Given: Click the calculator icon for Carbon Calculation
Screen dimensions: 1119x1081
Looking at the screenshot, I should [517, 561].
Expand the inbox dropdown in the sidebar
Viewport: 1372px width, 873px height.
--------------------------------------------------
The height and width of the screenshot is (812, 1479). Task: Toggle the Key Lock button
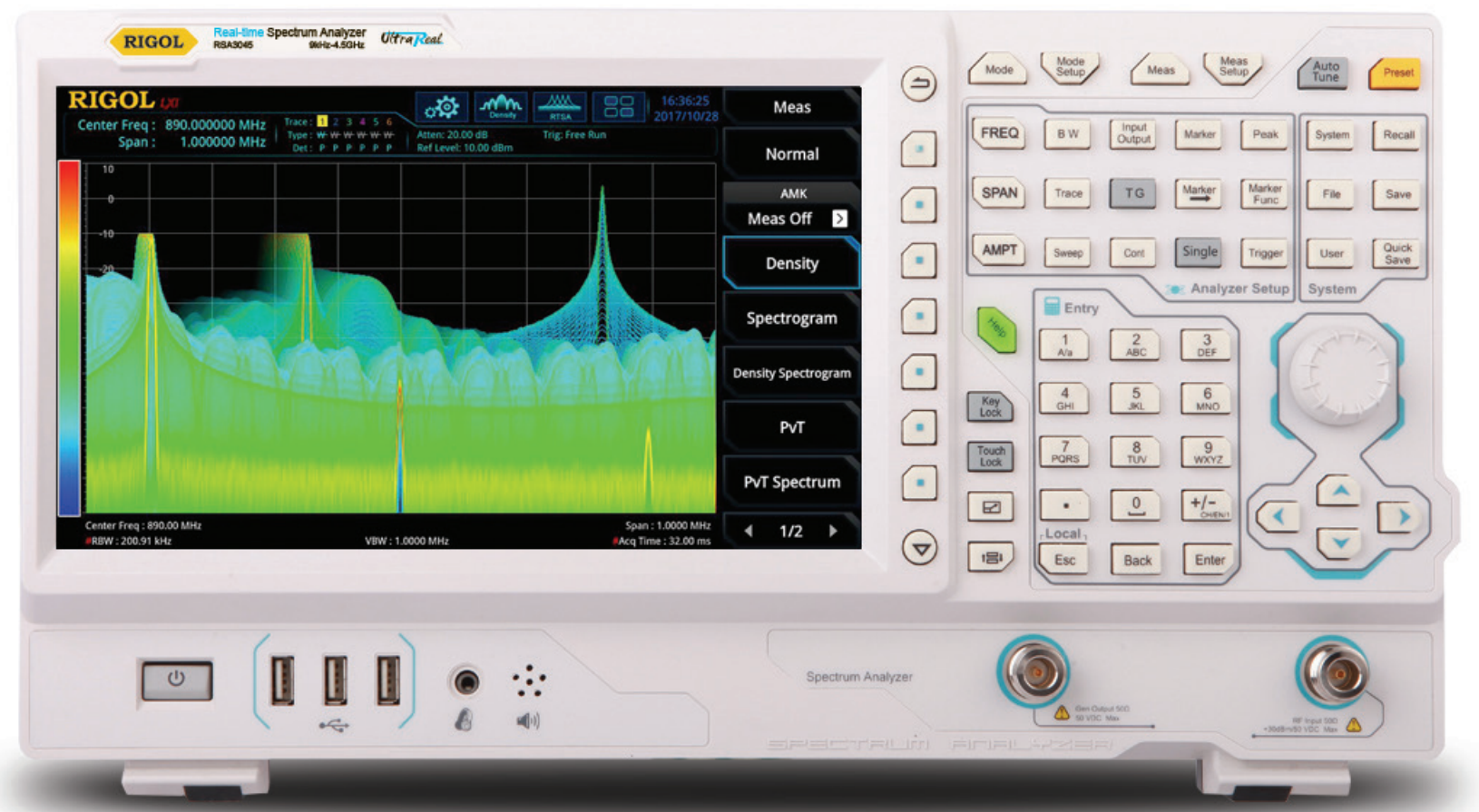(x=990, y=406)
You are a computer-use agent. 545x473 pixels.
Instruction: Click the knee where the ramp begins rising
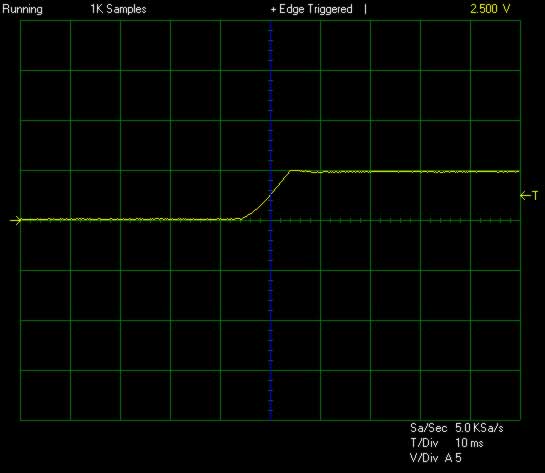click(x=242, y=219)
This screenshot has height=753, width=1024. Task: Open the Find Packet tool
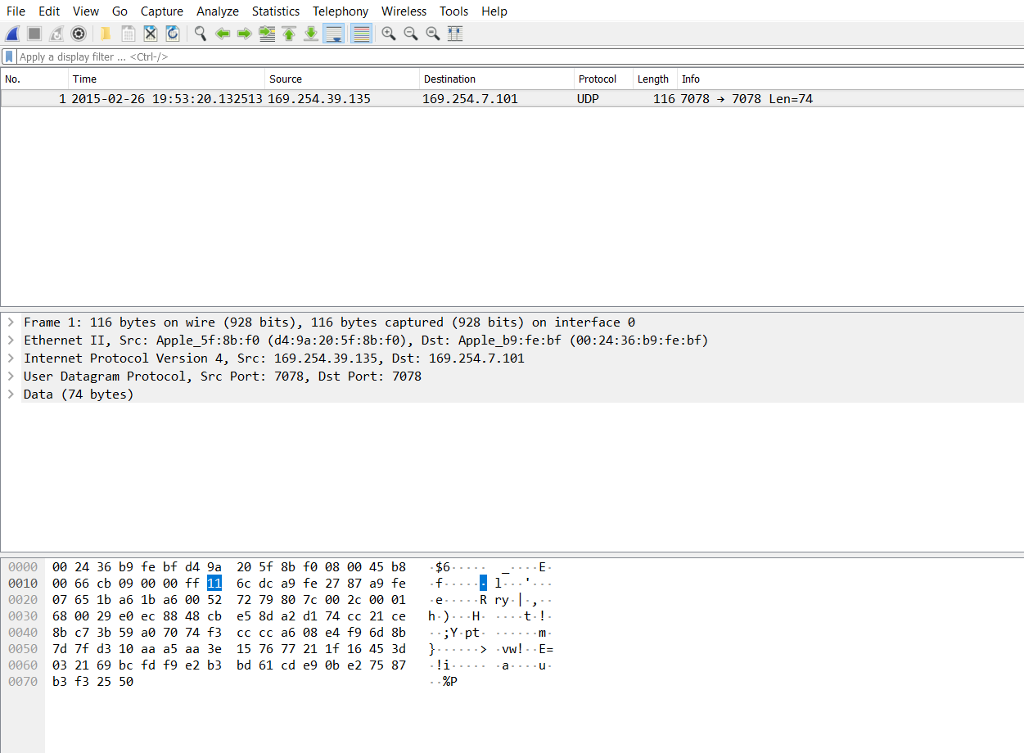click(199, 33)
--------------------------------------------------
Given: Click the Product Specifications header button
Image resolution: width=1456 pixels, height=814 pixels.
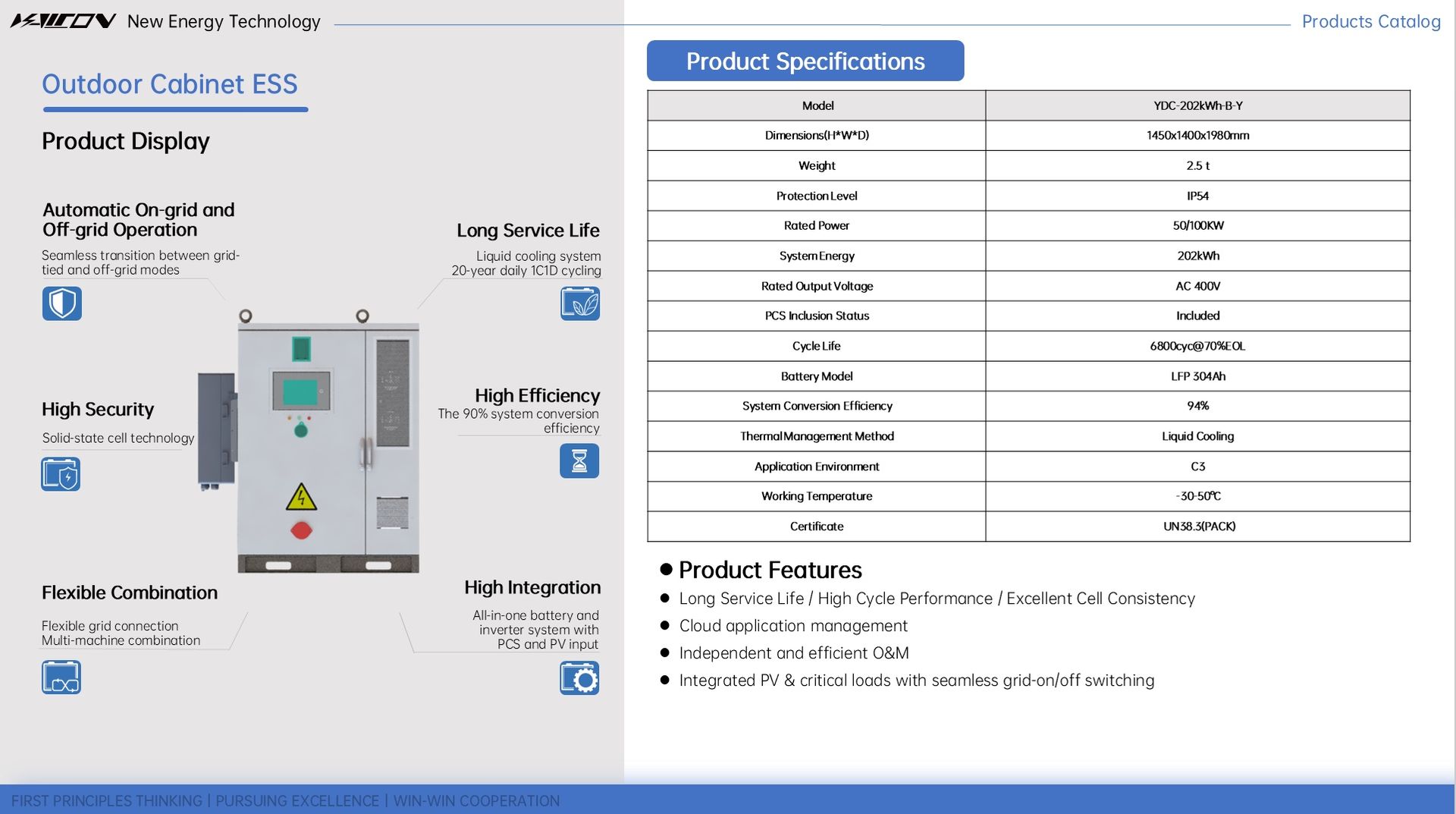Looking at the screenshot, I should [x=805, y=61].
--------------------------------------------------
- TASK TO CARRY OUT
Quote the lines from the one containing "Given: Click the calculator" through the one containing "Viewport: 1372px width, 873px height.", inclusive, reproducing each without change.

- SOLUTION TO THIS TASK
Given: Click the calculator icon for Carbon Calculation
Screen dimensions: 1119x1081
Looking at the screenshot, I should [517, 561].
Expand the inbox dropdown in the sidebar
Viewport: 1372px width, 873px height.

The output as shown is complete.